GM se baja del hidrógeno… al menos por ahora

Tras meses de negociaciones, Honda y GM han acordado poner fin a la producción en FCSM. Para la compañía estadounidense, este movimiento supone un paso atrás —al menos temporal— en su apuesta por el hidrógeno. De hecho, ya en octubre de 2025 GM decidió cancelar el desarrollo de la siguiente generación de pilas de combustible bajo la marca Hydrotec, lo que anticipaba este desenlace.

En la práctica, General Motors opta por concentrar recursos en otras tecnologías, especialmente la electrificación por baterías, dejando en pausa una vía que requiere inversiones elevadas y retornos todavía inciertos.

Honda mantiene viva su apuesta por el hidrógeno

La situación es muy distinta para Honda. La marca japonesa sigue considerando el hidrógeno como una parte esencial de su ADN tecnológico. Aunque su presencia en el mercado de coches eléctricos puros es más discreta que la de otros fabricantes, Honda insiste en que el hidrógeno será uno de los pilares de su estrategia futura.

:: Lo que harás ::
(a) Según el texto sobre GM y el hidrógeno, ¿qué canceló GM en octubre de 2025?
(b) Resume en dos oraciones el texto sobre GM y el hidrógeno.

Registros procedentes de una fuente de datos
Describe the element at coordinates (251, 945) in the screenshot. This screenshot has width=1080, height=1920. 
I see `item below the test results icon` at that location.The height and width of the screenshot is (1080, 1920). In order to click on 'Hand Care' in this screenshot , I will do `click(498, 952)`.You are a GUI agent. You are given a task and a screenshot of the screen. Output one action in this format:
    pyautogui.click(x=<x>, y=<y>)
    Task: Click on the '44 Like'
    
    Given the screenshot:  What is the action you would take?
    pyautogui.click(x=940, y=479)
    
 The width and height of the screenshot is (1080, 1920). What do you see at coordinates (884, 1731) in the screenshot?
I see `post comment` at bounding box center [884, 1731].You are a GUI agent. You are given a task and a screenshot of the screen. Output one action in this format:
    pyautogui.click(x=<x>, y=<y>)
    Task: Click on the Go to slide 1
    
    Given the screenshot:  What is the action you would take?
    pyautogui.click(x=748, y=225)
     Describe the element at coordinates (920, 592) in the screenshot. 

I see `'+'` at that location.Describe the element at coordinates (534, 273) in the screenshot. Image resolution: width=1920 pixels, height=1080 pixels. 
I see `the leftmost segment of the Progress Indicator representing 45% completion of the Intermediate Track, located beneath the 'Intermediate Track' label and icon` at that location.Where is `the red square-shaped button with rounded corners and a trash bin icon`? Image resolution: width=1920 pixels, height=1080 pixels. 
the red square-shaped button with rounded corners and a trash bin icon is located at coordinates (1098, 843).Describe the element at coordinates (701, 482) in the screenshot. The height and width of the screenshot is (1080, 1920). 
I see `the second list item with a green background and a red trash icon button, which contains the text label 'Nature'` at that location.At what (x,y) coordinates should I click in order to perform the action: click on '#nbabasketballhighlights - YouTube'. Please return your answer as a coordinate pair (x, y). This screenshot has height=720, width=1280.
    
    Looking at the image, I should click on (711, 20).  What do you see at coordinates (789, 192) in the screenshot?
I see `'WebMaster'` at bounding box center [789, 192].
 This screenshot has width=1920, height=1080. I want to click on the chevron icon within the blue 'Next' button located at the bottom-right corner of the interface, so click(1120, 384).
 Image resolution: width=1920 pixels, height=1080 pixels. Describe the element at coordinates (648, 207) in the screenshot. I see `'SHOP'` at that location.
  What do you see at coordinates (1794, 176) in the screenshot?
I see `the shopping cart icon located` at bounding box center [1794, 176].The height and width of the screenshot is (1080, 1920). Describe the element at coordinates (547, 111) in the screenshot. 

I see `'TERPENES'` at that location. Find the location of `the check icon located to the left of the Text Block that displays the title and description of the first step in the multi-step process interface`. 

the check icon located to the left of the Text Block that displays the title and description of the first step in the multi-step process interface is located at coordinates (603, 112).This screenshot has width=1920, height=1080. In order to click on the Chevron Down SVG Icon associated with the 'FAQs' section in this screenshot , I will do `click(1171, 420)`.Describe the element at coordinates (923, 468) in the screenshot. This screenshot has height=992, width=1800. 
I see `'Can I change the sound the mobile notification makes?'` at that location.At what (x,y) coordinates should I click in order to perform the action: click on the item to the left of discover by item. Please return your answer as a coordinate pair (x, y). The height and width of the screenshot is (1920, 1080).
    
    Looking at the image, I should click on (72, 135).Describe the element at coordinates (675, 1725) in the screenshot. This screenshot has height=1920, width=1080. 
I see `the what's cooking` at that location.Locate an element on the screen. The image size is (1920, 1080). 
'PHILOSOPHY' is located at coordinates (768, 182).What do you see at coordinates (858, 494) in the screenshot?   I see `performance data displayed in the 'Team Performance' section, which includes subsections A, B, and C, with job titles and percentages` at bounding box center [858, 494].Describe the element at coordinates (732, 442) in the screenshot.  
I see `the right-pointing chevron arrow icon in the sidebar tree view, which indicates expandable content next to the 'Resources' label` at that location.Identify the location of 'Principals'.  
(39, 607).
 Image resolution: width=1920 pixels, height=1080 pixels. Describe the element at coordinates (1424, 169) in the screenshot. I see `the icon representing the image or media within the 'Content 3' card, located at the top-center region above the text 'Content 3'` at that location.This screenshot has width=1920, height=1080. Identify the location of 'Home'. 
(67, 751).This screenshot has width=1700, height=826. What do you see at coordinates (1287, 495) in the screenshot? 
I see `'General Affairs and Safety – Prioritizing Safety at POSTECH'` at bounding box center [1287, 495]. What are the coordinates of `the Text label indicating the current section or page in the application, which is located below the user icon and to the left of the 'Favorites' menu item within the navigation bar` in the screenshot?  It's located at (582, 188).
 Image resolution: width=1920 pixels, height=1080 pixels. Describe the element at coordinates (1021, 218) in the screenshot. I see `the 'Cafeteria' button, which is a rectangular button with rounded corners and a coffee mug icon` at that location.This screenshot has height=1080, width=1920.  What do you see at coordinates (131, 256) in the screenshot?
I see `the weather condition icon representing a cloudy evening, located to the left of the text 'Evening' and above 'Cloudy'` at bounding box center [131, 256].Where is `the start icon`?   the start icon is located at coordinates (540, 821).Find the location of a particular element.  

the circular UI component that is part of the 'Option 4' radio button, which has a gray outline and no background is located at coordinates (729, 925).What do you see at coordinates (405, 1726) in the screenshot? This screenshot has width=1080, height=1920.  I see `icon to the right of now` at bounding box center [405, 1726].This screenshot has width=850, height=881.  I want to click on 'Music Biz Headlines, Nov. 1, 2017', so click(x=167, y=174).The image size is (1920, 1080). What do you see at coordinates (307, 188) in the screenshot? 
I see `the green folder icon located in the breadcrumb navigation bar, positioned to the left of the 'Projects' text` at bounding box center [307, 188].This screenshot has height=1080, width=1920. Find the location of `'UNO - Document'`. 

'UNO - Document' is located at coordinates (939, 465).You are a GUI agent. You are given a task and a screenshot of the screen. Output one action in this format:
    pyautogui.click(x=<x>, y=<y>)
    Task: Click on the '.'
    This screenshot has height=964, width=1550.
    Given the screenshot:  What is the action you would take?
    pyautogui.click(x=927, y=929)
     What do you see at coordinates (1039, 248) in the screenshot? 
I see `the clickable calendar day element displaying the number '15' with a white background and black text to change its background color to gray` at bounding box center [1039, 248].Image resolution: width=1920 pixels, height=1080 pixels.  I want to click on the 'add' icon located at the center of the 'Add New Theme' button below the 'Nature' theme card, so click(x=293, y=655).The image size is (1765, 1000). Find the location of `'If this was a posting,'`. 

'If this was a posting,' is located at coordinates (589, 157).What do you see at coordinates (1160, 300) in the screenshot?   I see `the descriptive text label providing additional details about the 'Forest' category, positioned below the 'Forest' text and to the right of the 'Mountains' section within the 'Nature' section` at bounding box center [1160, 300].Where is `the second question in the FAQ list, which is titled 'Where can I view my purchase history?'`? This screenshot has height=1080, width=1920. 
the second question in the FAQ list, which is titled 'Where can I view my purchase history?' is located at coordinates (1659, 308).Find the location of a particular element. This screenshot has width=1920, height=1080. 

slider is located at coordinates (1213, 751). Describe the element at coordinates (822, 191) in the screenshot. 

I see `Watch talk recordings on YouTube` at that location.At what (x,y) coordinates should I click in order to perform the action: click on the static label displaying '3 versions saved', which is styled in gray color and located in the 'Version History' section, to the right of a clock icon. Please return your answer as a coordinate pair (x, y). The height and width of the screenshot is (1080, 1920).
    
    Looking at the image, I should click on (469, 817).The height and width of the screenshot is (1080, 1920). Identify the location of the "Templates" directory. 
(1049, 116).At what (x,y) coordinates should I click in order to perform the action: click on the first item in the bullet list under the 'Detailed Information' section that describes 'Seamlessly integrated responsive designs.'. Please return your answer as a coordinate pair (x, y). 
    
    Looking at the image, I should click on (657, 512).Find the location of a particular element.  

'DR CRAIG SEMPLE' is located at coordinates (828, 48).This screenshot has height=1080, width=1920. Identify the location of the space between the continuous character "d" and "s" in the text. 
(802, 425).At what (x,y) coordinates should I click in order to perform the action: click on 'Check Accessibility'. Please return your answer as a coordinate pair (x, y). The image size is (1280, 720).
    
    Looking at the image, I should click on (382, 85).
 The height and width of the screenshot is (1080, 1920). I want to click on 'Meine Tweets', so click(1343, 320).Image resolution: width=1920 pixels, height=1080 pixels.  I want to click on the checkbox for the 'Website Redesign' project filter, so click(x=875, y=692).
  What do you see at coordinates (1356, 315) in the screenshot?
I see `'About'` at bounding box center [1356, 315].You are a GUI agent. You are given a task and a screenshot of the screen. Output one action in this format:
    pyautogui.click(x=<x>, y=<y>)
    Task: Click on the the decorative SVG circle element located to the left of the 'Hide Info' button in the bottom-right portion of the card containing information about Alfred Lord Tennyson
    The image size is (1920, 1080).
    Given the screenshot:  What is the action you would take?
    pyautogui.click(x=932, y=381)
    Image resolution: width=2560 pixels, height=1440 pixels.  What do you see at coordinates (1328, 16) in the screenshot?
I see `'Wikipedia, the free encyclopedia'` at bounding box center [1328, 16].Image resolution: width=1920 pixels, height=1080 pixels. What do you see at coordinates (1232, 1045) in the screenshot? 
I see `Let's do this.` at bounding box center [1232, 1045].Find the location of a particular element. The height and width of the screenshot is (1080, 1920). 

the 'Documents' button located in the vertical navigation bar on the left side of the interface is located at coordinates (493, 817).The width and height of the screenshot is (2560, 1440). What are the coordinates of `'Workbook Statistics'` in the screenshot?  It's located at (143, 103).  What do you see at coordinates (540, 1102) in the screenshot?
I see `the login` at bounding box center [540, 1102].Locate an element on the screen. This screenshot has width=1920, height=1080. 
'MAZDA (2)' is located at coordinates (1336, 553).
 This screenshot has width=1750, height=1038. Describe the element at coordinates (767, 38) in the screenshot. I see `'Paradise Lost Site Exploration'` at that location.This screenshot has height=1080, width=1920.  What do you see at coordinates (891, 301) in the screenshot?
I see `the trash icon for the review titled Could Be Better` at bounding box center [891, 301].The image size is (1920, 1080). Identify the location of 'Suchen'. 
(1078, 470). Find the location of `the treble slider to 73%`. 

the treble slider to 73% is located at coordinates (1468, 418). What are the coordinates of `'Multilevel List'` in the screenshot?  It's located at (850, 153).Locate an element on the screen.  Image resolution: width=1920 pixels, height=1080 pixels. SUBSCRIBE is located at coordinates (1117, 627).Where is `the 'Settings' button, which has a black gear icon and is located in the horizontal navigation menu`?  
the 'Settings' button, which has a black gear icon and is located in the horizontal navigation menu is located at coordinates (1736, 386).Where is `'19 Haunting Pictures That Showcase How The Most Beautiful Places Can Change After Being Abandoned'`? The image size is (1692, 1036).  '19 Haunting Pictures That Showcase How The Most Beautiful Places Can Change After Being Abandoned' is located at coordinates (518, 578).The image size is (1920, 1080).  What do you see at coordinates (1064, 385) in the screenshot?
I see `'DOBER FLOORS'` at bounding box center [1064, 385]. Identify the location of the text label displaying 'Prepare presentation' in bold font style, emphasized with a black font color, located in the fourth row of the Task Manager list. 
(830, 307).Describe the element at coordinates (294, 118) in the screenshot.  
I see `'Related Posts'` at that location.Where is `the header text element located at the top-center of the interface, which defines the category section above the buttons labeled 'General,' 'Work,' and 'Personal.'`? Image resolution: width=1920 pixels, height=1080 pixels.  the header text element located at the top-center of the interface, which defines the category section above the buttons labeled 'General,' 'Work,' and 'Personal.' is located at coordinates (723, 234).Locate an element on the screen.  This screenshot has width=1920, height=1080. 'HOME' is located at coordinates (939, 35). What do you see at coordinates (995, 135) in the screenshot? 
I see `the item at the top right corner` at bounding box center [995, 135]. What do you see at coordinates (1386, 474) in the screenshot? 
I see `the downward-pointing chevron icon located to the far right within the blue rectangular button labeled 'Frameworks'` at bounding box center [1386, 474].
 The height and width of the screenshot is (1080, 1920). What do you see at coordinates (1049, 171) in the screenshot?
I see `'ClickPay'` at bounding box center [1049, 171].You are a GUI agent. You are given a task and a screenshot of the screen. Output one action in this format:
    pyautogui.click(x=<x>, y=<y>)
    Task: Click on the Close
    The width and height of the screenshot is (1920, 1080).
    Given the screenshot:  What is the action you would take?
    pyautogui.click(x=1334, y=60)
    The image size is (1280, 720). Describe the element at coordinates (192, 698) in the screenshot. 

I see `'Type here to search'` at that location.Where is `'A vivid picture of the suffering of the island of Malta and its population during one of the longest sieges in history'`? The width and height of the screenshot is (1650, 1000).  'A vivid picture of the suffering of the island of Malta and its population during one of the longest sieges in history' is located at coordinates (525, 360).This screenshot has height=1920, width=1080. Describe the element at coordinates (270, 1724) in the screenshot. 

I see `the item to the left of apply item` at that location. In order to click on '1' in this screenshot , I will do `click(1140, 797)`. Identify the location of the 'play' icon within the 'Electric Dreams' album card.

:: Soluciones ::
(a) El desarrollo de la siguiente generación de pilas de combustible bajo la marca Hydrotec.

(b) Honda y GM han acordado poner fin a la producción en FCSM, lo que para GM supone un paso atrás, al menos temporal, en su apuesta por el hidrógeno, pues prefiere concentrar recursos en la electrificación por baterías. Honda, en cambio, sigue considerando el hidrógeno una parte esencial de su ADN tecnológico y uno de los pilares de su estrategia futura.